Understanding the CANDECOMP/PARAFAC Tensor Decomposition, aka CP; with R code

A tensor is essentially a multi-dimensional array:

a tensor of order one is a vector, which simply is a column of numbers,
a tensor of order two is a matrix, which is basically numbers arranged in a rectangle,
a tensor of order three looks like numbers arranged in rectangular box (or a cube, if all modes have the same dimension),
an nth order (or n-way) tensor looks like numbers arranged in… an \(n\)-hyperrectangle or something like that… you get the idea…

In many applications, data naturally form an n-way tensor with n > 2, rather than a “tidy” table.

So, what’s a tensor decomposition?

Well, there are several types of tensor decomposition, but in this blog post I will introduce only the CANDECOMP/PARAFAC decomposition. Following Kolda & Bader (2009) I will refer to it as CP decomposition. But before spelling it out in mathematical terms, let’s start with a simple toy example using the R language.

Rank-1 approximation to a 3-way tensor (toy example)

Assume that we observe spatio-temporal¹ data that, apart from random noise, correspond to the following three classes:

Three classes for rank-1 tensor approximation toy example

As you can see from the above figures, the essential difference between the three cases is that they behave differently with respect to time. The spatial component is just a Gaussian curve, while the temporal component is piecewise constant with a sudden jump at time 50, which differs in magnitude and in direction between the three classes.

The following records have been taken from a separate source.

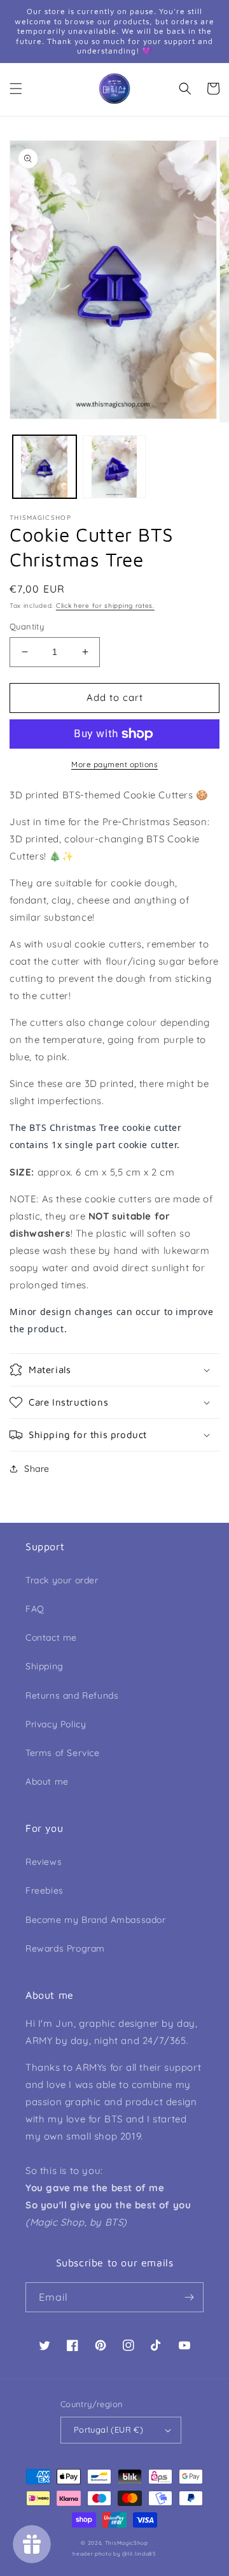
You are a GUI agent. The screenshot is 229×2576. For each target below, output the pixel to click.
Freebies (44, 1890)
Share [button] (37, 1468)
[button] (16, 89)
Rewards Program (65, 1948)
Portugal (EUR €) (108, 2429)
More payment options (114, 764)
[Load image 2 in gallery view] (114, 467)
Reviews (43, 1861)
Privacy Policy (55, 1724)
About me (47, 1781)
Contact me (51, 1637)
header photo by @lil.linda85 (114, 2554)
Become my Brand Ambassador (95, 1919)
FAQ (35, 1609)
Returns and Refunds (71, 1695)
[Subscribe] (189, 2297)
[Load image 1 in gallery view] (44, 467)
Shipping (44, 1666)
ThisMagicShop (126, 2543)
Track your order (62, 1580)
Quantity (27, 626)
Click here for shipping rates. (105, 605)
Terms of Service (62, 1753)
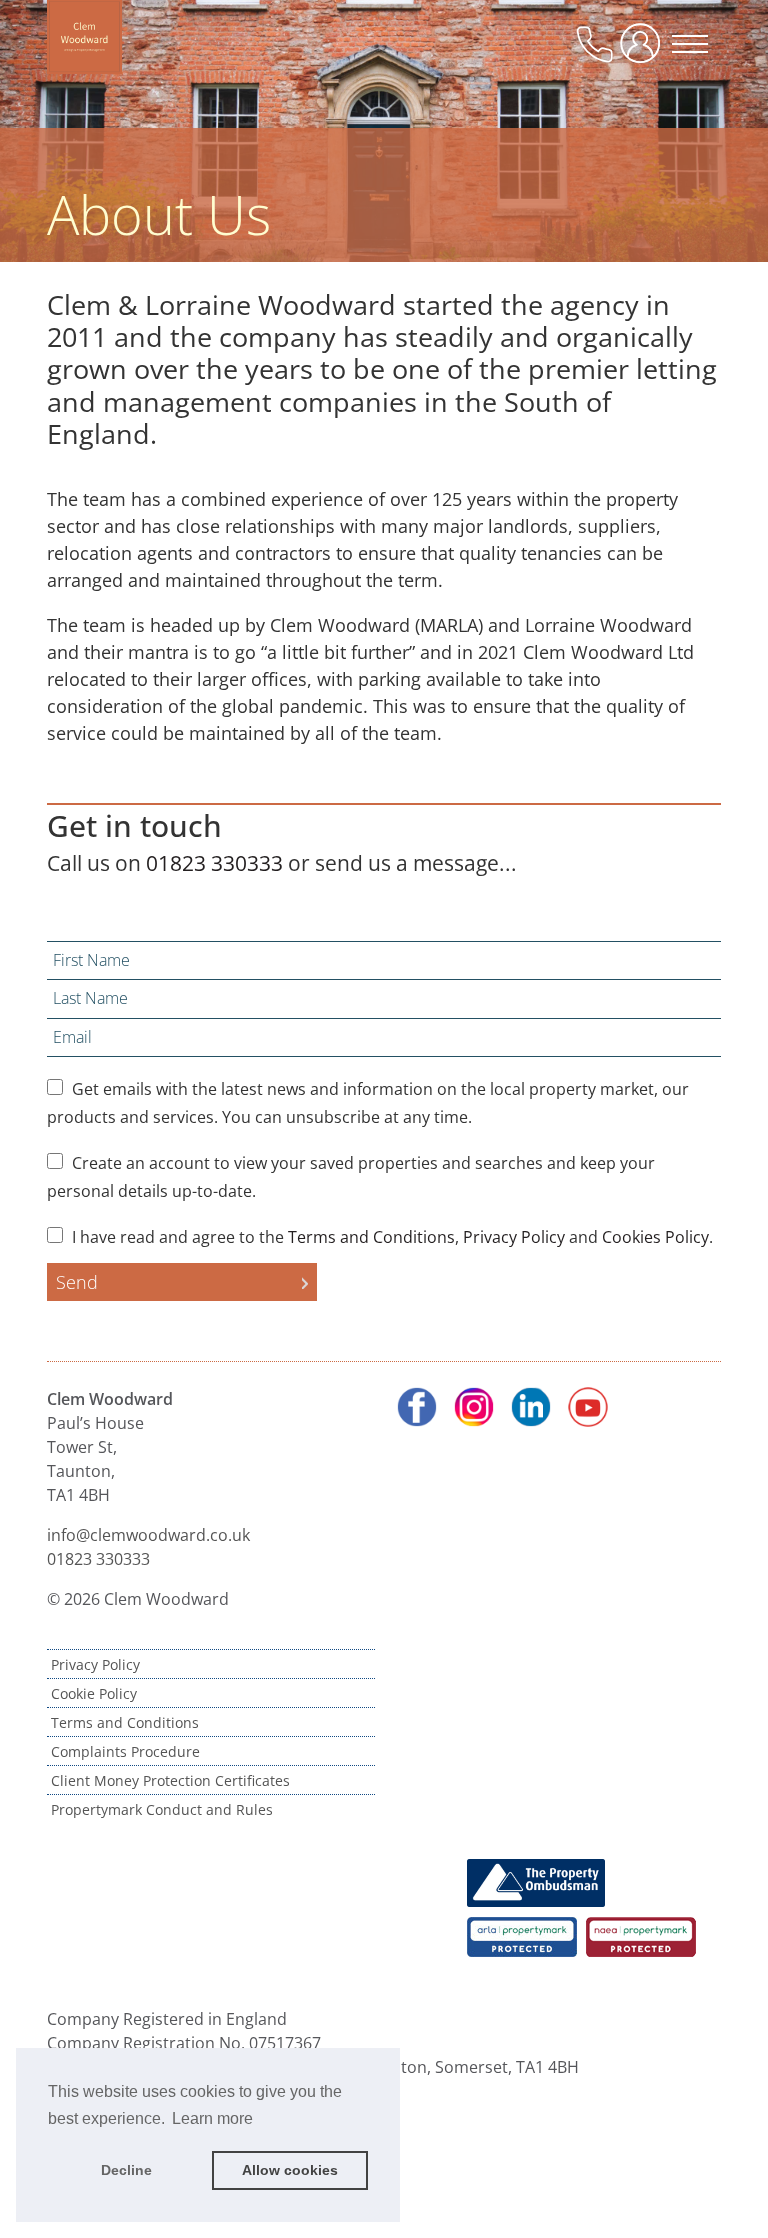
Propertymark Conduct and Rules (162, 1809)
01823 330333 (214, 863)
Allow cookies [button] (290, 2170)
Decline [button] (126, 2170)
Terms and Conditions (371, 1237)
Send (77, 1282)
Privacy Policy (514, 1237)
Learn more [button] (212, 2118)
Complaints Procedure (125, 1751)
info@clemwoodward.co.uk (148, 1535)
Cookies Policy (655, 1237)
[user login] (644, 51)
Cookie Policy (94, 1693)
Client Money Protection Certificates (170, 1780)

Now assume we have collected samples that correspond to the three classes above (with some added noise). But we don’t know which sample falls in what class, how many classes there are, and how they differ . In an unsupervised fashion we want to learn the different classes and their differences with respect to time and space.

We can arrange the samples in a 3-way tensor, sample-by-space-by-time. For simplicity, however, assume that the samples are already grouped according to their class within the tensor (but the algorithm doesn’t know that!), so that the resulting tensor looks like this:

3-way tensor

In R the above tensor (let’s call it X) can be generated with the following lines of code:

space_index <- seq(-1, 1, l = 100)
bell_curve  <- dnorm(space_index, mean = 0, sd = 0.5)
case1 <- matrix(rep(bell_curve, 10), 100, 100)
case2 <- matrix(rep(bell_curve, 10), 100, 100)
case3 <- matrix(rep(bell_curve, 10), 100, 100)
case2[ , 51:100] <- case2[ , 51:100] + 0.1
case3[ , 51:100] <- case3[ , 51:100] - 0.1

X <- array(NA, dim = c(90, 100, 100))
for(i in 1:30) {
  X[i, , ]    <- case1 + matrix(rnorm(10000, sd = 0.1), 100, 100)
  X[i+30, , ] <- case2 + matrix(rnorm(10000, sd = 0.1), 100, 100)
  X[i+60, , ] <- case3 + matrix(rnorm(10000, sd = 0.1), 100, 100)
}

Using the excellent R package rTensor we obtain the CP decomposition with one component per mode of the tensor:

library(rTensor)
cp_decomp <- cp(as.tensor(X), num_components = 1)
str(cp_decomp$U)
# List of 3
#  $ : num [1:90, 1] 0.0111 0.0111 0.0111 0.0111 0.0112 ...
#  $ : num [1:100, 1] -0.00233 -0.00251 -0.00271 -0.00292 -0.00314 ...
#  $ : num [1:100, 1] -0.00996 -0.00994 -0.00996 -0.00993 -0.00997 ...
# NULL

Visualizing the three components, we get the following figures:

components of a rank-1 approximation to a 3-way tensor

We can clearly see that

The sample-specific component has correctly separated the samples into three groups (in fact, 1:30 correspond to case 1, 31:60 correspond to case 2, 61:90 correspond to case 3).
The spatial component is bell-shaped, just as the input data with respect to the spatial dimension.
The temporal component has correctly picked up a change at time 50, which is where the three classes differ.

So, what did just happen?

CP decomposition (quick summary of the math behind it)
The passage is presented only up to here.